## [Exercise goal]
In the listing below, locate the line containing "Politique de cookies (47, 2356)"; reproduce that line and all lines that follow it, unchanged.

## [Task input]
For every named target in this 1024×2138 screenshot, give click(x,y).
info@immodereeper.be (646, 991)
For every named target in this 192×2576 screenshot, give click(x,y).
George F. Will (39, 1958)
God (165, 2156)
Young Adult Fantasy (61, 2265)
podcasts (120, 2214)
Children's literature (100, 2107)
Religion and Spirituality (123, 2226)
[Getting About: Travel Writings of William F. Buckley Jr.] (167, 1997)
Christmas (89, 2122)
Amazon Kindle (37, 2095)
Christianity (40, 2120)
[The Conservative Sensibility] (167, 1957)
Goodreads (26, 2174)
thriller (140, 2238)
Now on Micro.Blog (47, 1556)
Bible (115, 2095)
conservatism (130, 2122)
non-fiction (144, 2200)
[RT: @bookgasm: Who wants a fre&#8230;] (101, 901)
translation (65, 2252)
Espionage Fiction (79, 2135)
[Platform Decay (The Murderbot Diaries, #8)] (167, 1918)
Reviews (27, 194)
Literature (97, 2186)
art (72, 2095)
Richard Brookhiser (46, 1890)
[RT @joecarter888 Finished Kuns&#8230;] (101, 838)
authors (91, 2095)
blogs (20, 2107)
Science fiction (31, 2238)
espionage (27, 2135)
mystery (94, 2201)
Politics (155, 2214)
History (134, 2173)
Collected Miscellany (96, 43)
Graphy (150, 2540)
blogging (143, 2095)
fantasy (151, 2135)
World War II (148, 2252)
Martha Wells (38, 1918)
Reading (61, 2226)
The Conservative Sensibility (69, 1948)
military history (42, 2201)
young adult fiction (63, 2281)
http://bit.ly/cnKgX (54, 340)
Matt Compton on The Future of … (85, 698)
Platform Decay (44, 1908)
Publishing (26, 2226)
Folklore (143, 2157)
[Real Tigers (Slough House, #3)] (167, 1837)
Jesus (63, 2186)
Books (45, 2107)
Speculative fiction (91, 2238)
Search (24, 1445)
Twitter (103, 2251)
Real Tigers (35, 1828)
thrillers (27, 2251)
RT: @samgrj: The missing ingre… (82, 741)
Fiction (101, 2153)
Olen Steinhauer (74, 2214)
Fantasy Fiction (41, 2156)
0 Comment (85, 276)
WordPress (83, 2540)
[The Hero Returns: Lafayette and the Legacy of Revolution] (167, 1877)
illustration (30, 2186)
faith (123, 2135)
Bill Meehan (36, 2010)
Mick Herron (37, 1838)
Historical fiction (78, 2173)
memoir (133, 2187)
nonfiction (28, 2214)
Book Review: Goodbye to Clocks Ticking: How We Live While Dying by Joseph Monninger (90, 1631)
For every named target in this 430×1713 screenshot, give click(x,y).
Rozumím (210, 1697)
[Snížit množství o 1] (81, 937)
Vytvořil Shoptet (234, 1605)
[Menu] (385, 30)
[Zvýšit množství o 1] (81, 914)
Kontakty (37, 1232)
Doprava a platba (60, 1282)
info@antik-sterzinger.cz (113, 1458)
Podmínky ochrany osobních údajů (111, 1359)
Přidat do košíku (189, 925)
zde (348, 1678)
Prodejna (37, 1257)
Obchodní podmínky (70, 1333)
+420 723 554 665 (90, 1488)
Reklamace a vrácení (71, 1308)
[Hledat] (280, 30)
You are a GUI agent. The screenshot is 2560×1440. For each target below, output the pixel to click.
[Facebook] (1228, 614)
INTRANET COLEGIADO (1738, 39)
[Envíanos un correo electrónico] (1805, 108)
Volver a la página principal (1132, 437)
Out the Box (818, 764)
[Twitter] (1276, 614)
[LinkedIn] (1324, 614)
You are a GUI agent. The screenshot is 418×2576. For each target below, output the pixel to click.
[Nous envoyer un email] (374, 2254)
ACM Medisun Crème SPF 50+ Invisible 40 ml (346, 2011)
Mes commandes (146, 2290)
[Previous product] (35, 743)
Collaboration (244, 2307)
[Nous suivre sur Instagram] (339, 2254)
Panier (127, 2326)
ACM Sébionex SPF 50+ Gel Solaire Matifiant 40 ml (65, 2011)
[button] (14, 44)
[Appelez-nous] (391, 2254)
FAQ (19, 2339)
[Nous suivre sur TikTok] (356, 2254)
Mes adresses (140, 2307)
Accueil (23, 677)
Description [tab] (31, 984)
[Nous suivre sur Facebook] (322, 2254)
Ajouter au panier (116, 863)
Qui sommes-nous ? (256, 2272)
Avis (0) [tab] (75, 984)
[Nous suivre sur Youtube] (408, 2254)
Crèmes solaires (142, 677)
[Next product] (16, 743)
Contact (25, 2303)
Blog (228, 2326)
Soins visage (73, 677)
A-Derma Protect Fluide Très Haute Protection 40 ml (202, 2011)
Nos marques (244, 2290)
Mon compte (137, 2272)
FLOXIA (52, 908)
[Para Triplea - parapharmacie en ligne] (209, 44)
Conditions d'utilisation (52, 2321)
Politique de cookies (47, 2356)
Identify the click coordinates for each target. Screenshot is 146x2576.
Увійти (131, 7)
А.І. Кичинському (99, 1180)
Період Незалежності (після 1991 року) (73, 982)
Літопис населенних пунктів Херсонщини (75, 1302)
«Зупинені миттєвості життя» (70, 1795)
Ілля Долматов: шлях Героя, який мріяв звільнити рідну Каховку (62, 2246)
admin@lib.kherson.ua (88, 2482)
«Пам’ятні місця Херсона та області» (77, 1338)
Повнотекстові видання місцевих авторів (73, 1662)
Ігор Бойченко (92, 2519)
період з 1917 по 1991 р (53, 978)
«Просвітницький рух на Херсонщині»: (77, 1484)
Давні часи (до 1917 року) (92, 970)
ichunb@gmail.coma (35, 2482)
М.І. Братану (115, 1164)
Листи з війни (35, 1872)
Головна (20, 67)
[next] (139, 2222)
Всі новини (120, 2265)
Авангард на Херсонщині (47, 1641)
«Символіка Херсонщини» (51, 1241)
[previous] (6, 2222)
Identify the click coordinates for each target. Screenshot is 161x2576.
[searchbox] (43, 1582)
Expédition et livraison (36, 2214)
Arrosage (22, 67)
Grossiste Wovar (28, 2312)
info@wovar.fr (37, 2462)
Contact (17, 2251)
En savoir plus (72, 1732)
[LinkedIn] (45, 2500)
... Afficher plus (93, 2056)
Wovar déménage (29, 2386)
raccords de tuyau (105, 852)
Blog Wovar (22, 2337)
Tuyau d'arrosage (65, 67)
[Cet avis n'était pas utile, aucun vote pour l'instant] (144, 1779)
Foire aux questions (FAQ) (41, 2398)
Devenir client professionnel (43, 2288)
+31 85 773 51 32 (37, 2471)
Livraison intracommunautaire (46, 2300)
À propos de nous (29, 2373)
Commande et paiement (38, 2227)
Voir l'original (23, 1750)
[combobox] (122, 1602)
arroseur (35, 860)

## [Response to this exercise]
Politique de cookies (47, 2356)
Identify the click coordinates for each target. Screenshot is 146x2576.
Увійти (131, 7)
А.І. Кичинському (99, 1180)
Період Незалежності (після 1991 року) (73, 982)
Літопис населенних пунктів Херсонщини (75, 1302)
«Зупинені миттєвості життя» (70, 1795)
Ілля Долматов: шлях Героя, який мріяв звільнити рідну Каховку (62, 2246)
admin@lib.kherson.ua (88, 2482)
«Пам’ятні місця Херсона та області» (77, 1338)
Повнотекстові видання місцевих авторів (73, 1662)
Ігор Бойченко (92, 2519)
період з 1917 по 1991 р (53, 978)
«Просвітницький рух на Херсонщині»: (77, 1484)
Давні часи (до 1917 року) (92, 970)
ichunb@gmail.coma (35, 2482)
М.І. Братану (115, 1164)
Листи з війни (35, 1872)
Головна (20, 67)
[next] (139, 2222)
Всі новини (120, 2265)
Авангард на Херсонщині (47, 1641)
«Символіка Херсонщини» (51, 1241)
[previous] (6, 2222)
Identify the click coordinates for each target. Screenshot is 161x2576.
[searchbox] (43, 1582)
Expédition et livraison (36, 2214)
Arrosage (22, 67)
Grossiste Wovar (28, 2312)
info@wovar.fr (37, 2462)
Contact (17, 2251)
En savoir plus (72, 1732)
[LinkedIn] (45, 2500)
... Afficher plus (93, 2056)
Wovar déménage (29, 2386)
raccords de tuyau (105, 852)
Blog Wovar (22, 2337)
Tuyau d'arrosage (65, 67)
[Cet avis n'était pas utile, aucun vote pour l'instant] (144, 1779)
Foire aux questions (FAQ) (41, 2398)
Devenir client professionnel (43, 2288)
+31 85 773 51 32 (37, 2471)
Livraison intracommunautaire (46, 2300)
À propos de nous (29, 2373)
Commande et paiement (38, 2227)
Voir l'original (23, 1750)
[combobox] (122, 1602)
arroseur (35, 860)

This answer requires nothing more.